── TEXT BLOCK

Operational layer

Introduction

All processes in the operational layer are implemented in Cplusplus (C++). You can find the source code of the operational layer in the artof-core project.

Requirements

1. RTK GNSS localisation (with heading) : The framework includes a driver for the Septentrio Mosaic-H module.

   • Example components: SimpleRTK3B Heading

2. Computer: The computer runs the operational layer and the add-ons.

   • Tested on:

Brand	Model	CPU	Memory
Asus®	BRi5(H)-10210E	Intel® Core™ i5-10210U CPU @ 1.60GHz	8 GB
Intel®	NUC7i5BNH	Intel® Core™ i5-7260U CPU @ 2,20GHz	16 GB
Intel®	NUC10i5FNH	Intel® Core™ i5-10210U CPU @ 1.60GHz	8 GB
Intel®	NUC10i7FNH	Intel® Core™ i7-10710U CPU @ 1.10GHz	32 GB

1. Operating system:

   • The operational layer is currently only compiled for Ubuntu 22.04.

   • The operational layer can run in a Docker® container, which is useful for testing and development. However, this is not recommended for operation as it has not yet been validated on inference.

Processes

VariableManager

All processes in the operational layer inherit the VariableManager class.

During initialization, it loads a VariableMap::variableMap of type std::map<std::string, VariablePtr> VariableMap

The pseudocode below illustrates its program cycle.

Pseudocode VariableManager program cycle

   while (true) {
      // start a clk cycle (f = 20 Hz => T = 50 ms)
      clk.start();
      // Read all Redis variables
      readRedisVariables();
      // Execute process specific code
      serverTick();
      // Write Redis variables (only those who were altered during the cycle)
      writeRedisVariables();
      // Communicate process health
      toggleHeartBeatPulse();
      publishProcessingTime(clk.poll());
      // Stop the clk cycle (sleep for the remaining time)
      clk.stop();
   }

1. The Clk::clk member of the VariableManager class supports process execution at a fixed frequency, which is by default configured to 20 Hz. When the program cycle executes more quickly, there is waited the additional time at the void Clk::stop() statement; otherwise, the process is immediately continued.

────

* **ASSIGNED TASK 1**: According to the text on the operational layer, which operating system is the operational layer currently compiled for?
* **ASSIGNED TASK 2**: Please rewrite the text on the operational layer between "All processes in the operational layer are" and "the artof-core project.", inclusive, putting "runtime layer" in place of "operational layer".

── SOURCE INFORMATION

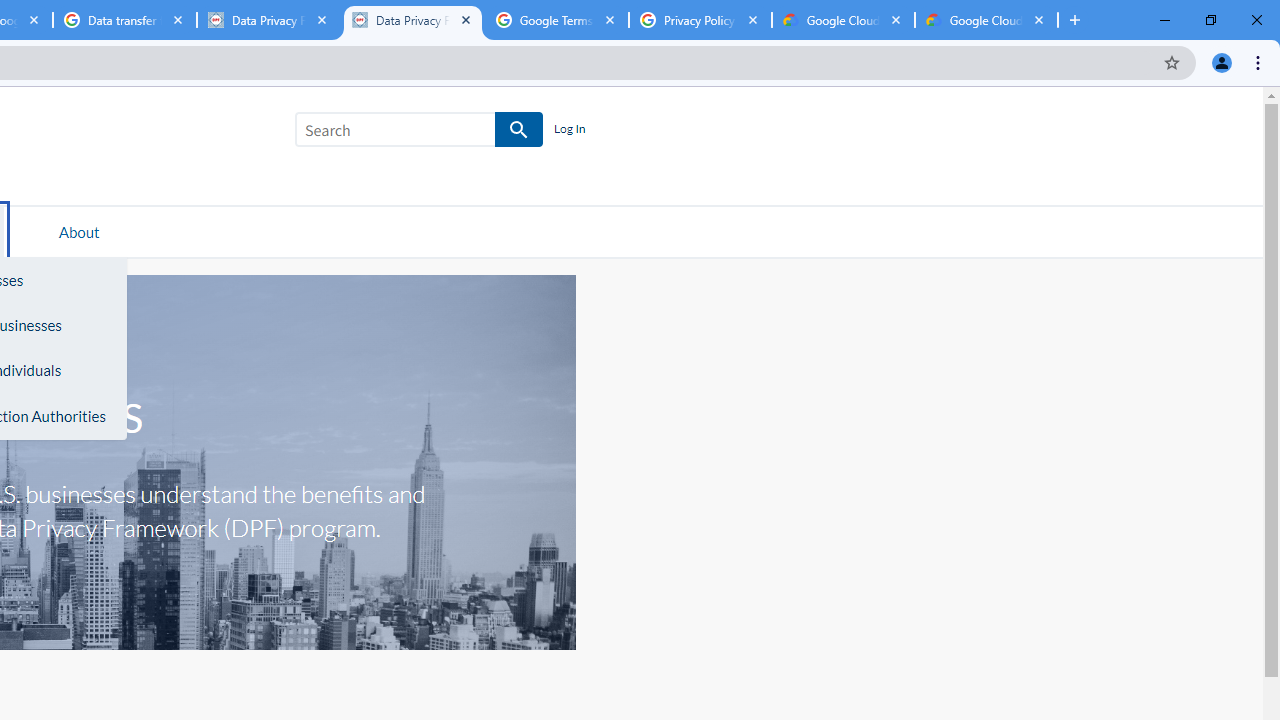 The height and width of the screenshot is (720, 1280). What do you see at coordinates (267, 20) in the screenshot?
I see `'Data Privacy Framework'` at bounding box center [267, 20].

────
── SOURCE INFORMATION

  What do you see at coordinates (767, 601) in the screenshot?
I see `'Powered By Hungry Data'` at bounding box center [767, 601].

────

* **ANSWER BOX 1**: Ubuntu 22.04

* **ANSWER BOX 2**:
All processes in the runtime layer are implemented in Cplusplus (C++). You can find the source code of the runtime layer in the artof-core project.